“Apontavam a arma para irmos trabalhar”, diz vítima de trabalho escravo em Bento Gonçalves (RS)

Atualizado em 25 de fevereiro de 2023 às 16:07
Espaço onde ficavam trabalhadores em Bento Gonçalves. Foto: Reprodução

Vítimas de trabalho análogo à escravidão em vinícolas de Bento Gonçalves, no Rio Grande do Sul, dois baianos relataram como foram contratados para o “emprego”. Ambos fugiram após sofrerem agressões físicas, verbais e ameaças.

O caso foi descoberto na última quarta-feira (22), após uma ação conjunta do Ministério Público do Trabalho (MPT-RS), da Polícia Federal (PF) e da Polícia Rodoviária Federal (PRF). Na operação, foram resgatados mais de 200 trabalhadores em condições degradantes que atuavam na colheita da uva e no abate de frangos na Serra Gaúcha.

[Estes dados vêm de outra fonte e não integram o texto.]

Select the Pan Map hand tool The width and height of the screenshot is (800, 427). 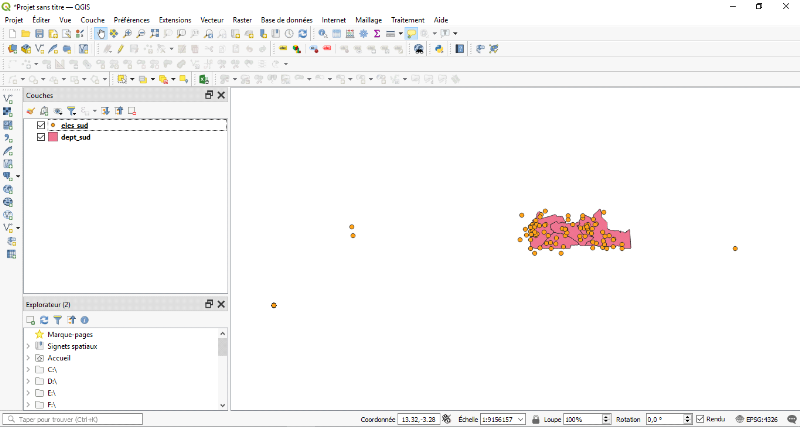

A ação foi deflagrada após três trabalhadores procurarem policiais rodoviários e afirmarem que haviam fugido do local. Dos 207 resgatados, 198 são baianos e nove gaúchos.

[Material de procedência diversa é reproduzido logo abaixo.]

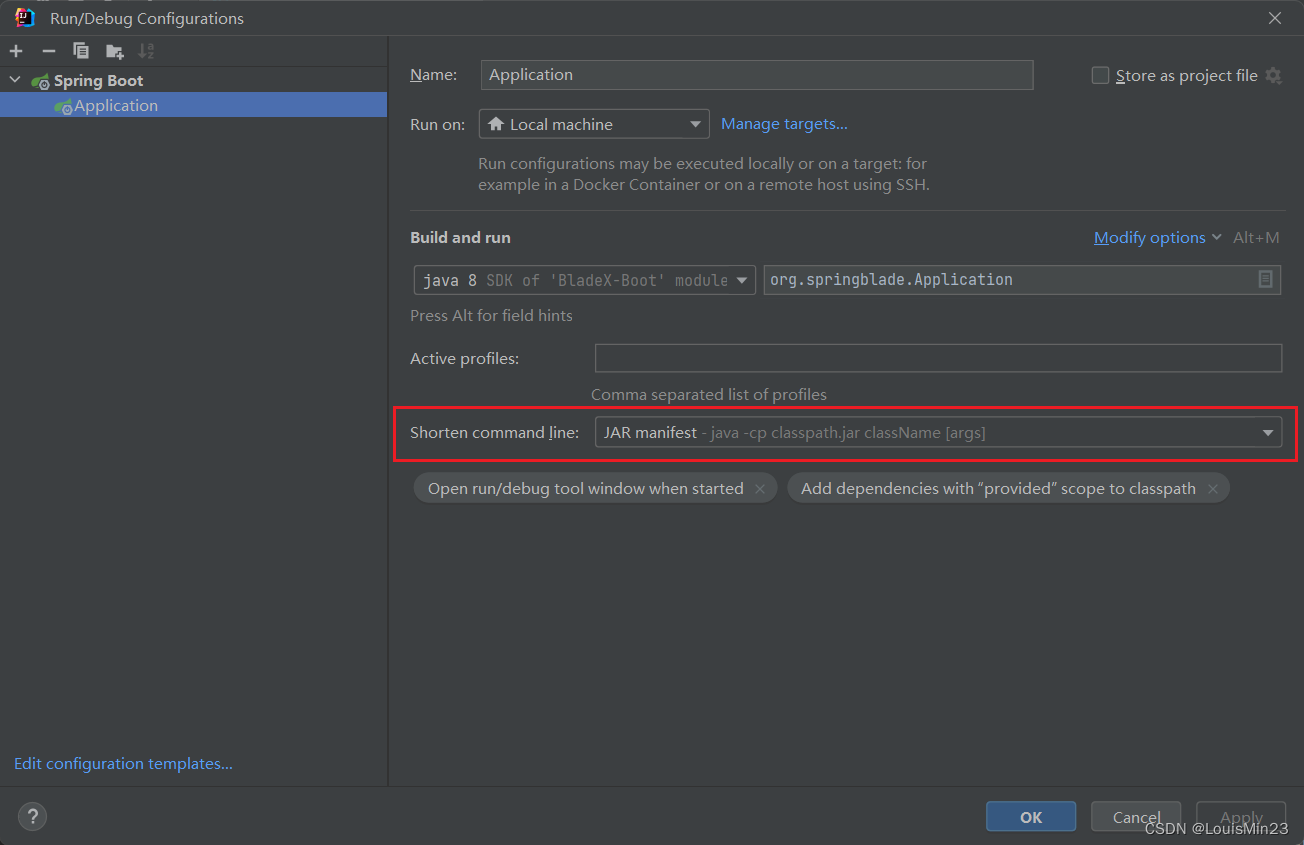Open the help question mark icon
This screenshot has height=845, width=1304.
click(32, 816)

“O alojamento tinha câmeras, era tudo monitorado. Se reclamasse de alguma coisa, espancavam a pessoa”, contou uma das vítimas, que não quis ser identificada.

Em entrevista ao g1, os dois baianos contam que são amigos e saíram da Bahia em janeiro de 2023, rumo a uma oportunidade de emprego de dois meses colhendo uvas no Rio Grande do Sul. A dupla soube da vaga a partir do familiar de um deles, que mora no estado há anos.

“Chegamos lá com um grupo grande de pessoas. Quando vimos a situação todos quiseram ir embora, mas a gente não tinha dinheiro para voltar”, contou um deles.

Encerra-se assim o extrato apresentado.